Patients with cancer whose oncologist receives payments from industry appear more likely to receive some non-recommended and low value treatments, finds a US study published by The BMJ.

This finding raises potential concerns about quality of care, and the researchers say it may be appropriate to re-examine the current status of personal payments from the drug industry to physicians.

Research shows a consistent link between industry payments and prescribing behaviour, but whether payments to physicians have positive or negative consequences for patient care has not been evaluated empirically, say the researchers.

To explore this further, they identified Medicare claims data for patients with a new cancer diagnosis during 2014-19 who were at risk of receiving one of four non-recommended (discouraged by guidelines) or low value (providing no incremental benefit while being more expensive) drugs.

The two non-recommended drugs were denosumab, a bone modifying drug for castration sensitive prostate cancer, and granulocyte colony stimulating factors (GCSF) to prevent neutropenic fever in patients receiving chemotherapy.

The two low value drugs were nab-paclitaxel instead of paclitaxel for patients with breast or lung cancer, and use of a branded cancer drug when generic or similar versions are available.

The researchers then used Open Payments (a database of financial relationships between companies and physicians) to identify each patient's assigned oncologist, noting any payments they had received from the manufacturer of the four drugs in the year before the patient’s diagnosis.

The results show that the proportion of patients who received non-recommended denosumab within six months of their diagnosis was 31.4% for those whose oncologist had not received payment and 49.5% for those whose oncologist had.

The corresponding values were 26.6% v 32.1% for GCSF, 7.3% v 15.1% for nabpaclitaxel, and 88.3% v 83.5% for branded drugs.

After taking account of patients’ characteristics including age, pre-existing conditions, and income, payments from industry were associated with a 17.5% greater use of denosumab, a 5.8% greater use of GCSF, and a 7.6% greater use of and nab-paclitaxel, but lower use of branded drugs (−4.6%).

Smaller effects were seen after further adjusting for physicians’ characteristics including specialist area and practice setting. For example, payments from industry were associated with a 7.4% greater use of denosumab and a 1.7% greater use of nabpaclitaxel, but not with GCSF or branded drugs.
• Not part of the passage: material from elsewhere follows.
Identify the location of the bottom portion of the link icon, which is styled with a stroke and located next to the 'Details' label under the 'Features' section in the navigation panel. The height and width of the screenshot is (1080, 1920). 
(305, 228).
This is an observational study so can conclude only an association between industry payments and prescribing and cannot infer causality, and the authors note that misclassification in claims data and their focus on a narrow group of patients and interventions may have influenced their results.
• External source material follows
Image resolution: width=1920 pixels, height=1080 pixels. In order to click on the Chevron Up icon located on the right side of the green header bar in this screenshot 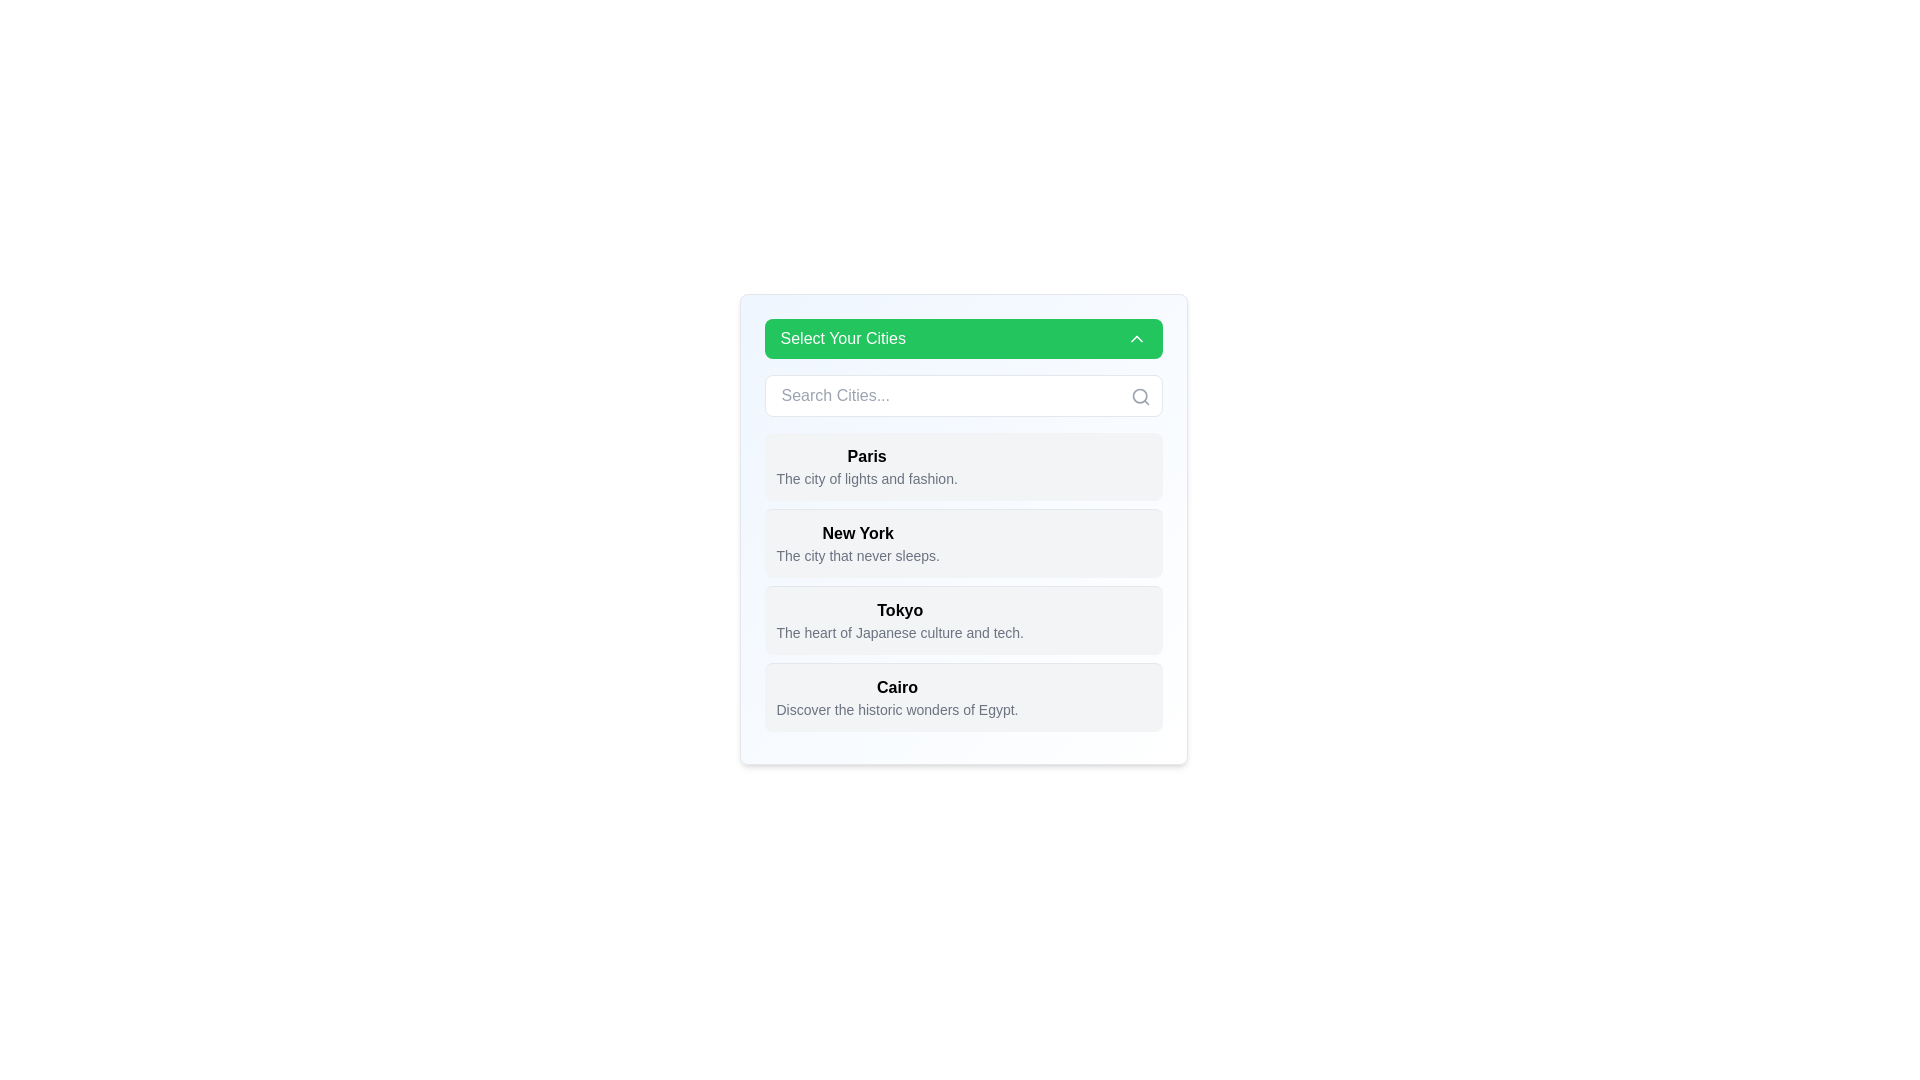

However, they say the influence of industry payments on physicians’ behavior is well established and this study suggests that this influence has the potential to negatively impact the care of individual patients.

Given the potential concerns for care quality raised by this study, it may be appropriate to re-examine the current status of personal payments from the drug industry to physicians, they write.

And they say further research is needed to better characterize whether, and to what degree, the observed association between payments and poorer care quality extends to other settings.

Mitchell AP, Dusetzina SB, Mishra Meza A, Trivedi NU, Bach PB, Winn AN.
Pharmaceutical industry payments and delivery of non-recommended and low value cancer drugs: population based cohort study.